Enter sophomore back Thermus Butler, who never had attempted a field goal in college, or even practiced such. Butler had been in for only two previous plays. With Tommy Ball, a Manhattan kid, holding, Thermus banged home a 38-yarder with four seconds to go. Fans everywhere, including the 17,900 in the stands, left grumbling and grousing about a tie that complicated their coach-ouster desires.
But Mitchell, in his ninth year at KU, was canned by athletic director Wade Stinson after a 2-7-1 season. He eventually departed to operate the Wellington Daily News, which he had purchased. KU paid Jack, now living it up in Arizona, all of his $20,300 salary through the following June 30, then shelled out $14,000 the following four years for a total of $56,000.
Mitchell had a 44-42-5 record and remains the last coach to leave here with a winning mark. With a lot of interests, genial Jack’s had a great life, and admits he was ready to give up coaching. He deserves good things.
Weaver? He starred at Michigan State, assisted at MSU and Missouri and became KSU’s head coach at age 29. His record was 8-60-1 at a time when K-State seemed a hopeless cause. He also was fired, then came to KU to go to law school.
Pepper Rodgers succeeded Mitchell, saw that Weaver still loved the game and hired him as an assistant for 1967-69 while Doug turned barrister. Pepper left KU for UCLA after 1970, with a 20-22 record, and Weaver eventually became athletic director and football coach at Southern Illinois.
Doug’s coaching mark at SIU was 3-18-1. Then he was hired as athletic director at Georgia Tech, where Pepper Rodgers had been a brilliant quarterback from 1951 to 53, with a 30-2-1 record, three bowl victories and a national title in 1952. When Tech sought a new coach, Weaver returned the ’67 favor at KU and hired Pepper to come home and create new legends.
Would you believe Weaver had to fire pal Rodgers in 1978? Then from 1979-89, Doug gained stature as athletic director at Michigan State, where he had his assistant coaching start.

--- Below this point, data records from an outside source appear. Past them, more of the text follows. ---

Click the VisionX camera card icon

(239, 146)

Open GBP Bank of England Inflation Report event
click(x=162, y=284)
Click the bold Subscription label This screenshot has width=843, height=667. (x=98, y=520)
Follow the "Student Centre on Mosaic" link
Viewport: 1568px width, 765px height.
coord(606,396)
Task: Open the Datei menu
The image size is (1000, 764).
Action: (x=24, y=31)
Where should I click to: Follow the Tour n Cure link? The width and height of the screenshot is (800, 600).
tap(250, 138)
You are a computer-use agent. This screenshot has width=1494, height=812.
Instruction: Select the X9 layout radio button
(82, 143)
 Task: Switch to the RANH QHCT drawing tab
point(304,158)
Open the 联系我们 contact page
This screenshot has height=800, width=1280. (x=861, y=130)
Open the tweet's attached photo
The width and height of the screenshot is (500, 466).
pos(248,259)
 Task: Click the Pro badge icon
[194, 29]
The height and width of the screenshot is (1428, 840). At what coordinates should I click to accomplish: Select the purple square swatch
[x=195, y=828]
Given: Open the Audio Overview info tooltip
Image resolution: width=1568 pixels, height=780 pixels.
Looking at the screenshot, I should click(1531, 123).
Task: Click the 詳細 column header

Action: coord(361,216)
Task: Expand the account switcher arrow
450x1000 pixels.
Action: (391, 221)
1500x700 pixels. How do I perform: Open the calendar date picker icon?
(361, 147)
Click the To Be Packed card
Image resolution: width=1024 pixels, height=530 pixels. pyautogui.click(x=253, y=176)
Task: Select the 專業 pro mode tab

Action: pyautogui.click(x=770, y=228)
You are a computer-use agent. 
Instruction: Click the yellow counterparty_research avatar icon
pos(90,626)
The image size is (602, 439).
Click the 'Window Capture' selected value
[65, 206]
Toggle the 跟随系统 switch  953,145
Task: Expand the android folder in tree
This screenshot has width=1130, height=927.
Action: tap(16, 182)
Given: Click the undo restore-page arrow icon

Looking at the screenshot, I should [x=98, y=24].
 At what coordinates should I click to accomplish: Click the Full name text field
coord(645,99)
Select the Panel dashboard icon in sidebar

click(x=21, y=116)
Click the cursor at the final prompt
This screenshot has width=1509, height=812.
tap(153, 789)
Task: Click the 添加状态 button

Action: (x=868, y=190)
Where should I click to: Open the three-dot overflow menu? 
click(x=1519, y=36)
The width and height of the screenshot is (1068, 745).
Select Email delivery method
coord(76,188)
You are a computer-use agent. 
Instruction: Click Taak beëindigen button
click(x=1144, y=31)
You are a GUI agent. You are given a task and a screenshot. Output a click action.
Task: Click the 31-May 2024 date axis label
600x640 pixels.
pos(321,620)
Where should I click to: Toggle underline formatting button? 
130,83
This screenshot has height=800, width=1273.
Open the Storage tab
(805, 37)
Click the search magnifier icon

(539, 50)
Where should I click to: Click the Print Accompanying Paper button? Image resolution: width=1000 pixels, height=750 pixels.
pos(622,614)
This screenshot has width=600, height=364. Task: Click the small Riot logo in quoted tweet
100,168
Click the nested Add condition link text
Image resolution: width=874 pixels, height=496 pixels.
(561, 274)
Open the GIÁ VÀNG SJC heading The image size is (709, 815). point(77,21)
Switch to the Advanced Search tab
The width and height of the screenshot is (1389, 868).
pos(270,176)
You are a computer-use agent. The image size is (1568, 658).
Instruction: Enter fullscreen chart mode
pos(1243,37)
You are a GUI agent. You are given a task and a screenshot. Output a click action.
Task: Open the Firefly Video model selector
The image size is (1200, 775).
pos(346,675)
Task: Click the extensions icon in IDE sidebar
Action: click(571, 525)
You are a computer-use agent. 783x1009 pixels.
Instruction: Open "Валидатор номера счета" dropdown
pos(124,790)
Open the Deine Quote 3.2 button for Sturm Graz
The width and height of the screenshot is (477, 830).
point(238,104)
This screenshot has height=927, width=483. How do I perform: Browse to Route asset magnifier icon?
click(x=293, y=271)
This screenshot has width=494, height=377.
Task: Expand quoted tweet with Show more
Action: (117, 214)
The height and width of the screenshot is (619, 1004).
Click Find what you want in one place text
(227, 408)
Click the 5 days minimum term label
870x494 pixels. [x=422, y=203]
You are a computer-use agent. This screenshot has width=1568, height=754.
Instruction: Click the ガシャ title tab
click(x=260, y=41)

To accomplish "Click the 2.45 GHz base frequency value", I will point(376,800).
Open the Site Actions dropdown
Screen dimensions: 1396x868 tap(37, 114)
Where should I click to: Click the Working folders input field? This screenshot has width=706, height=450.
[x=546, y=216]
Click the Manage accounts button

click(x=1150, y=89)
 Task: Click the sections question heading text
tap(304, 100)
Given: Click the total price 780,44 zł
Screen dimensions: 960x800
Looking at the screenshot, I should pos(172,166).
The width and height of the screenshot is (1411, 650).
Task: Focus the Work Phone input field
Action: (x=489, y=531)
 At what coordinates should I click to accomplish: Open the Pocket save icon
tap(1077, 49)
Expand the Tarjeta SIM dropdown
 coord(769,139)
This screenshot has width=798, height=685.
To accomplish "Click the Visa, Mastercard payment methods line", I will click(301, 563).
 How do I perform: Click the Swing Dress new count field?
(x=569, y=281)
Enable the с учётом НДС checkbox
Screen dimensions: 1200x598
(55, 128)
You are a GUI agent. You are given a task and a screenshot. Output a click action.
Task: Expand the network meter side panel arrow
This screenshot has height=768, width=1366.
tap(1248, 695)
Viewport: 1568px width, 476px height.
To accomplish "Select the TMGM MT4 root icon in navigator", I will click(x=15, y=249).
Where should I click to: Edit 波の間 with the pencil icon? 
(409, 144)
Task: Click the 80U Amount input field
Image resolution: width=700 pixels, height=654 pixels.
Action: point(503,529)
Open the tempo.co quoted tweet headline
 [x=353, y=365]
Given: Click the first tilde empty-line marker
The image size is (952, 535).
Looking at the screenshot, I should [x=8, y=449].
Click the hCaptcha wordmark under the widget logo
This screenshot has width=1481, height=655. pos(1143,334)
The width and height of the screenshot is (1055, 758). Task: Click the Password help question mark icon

Pepper, meanwhile, got involved with pro football at various levels and at one time was vice president of football operations for the Washington Redskins. He’s since left that job but continues to prosper.
Weaver has retired to Stillwater, Okla.
Wonder if there will be any long linkages of this incredible nature for K-State’s Ron Prince and KU’s Mark Mangino 30 or 40 years down the line. Whatever, their 2006 game can’t be as ugly as that ’66 edition.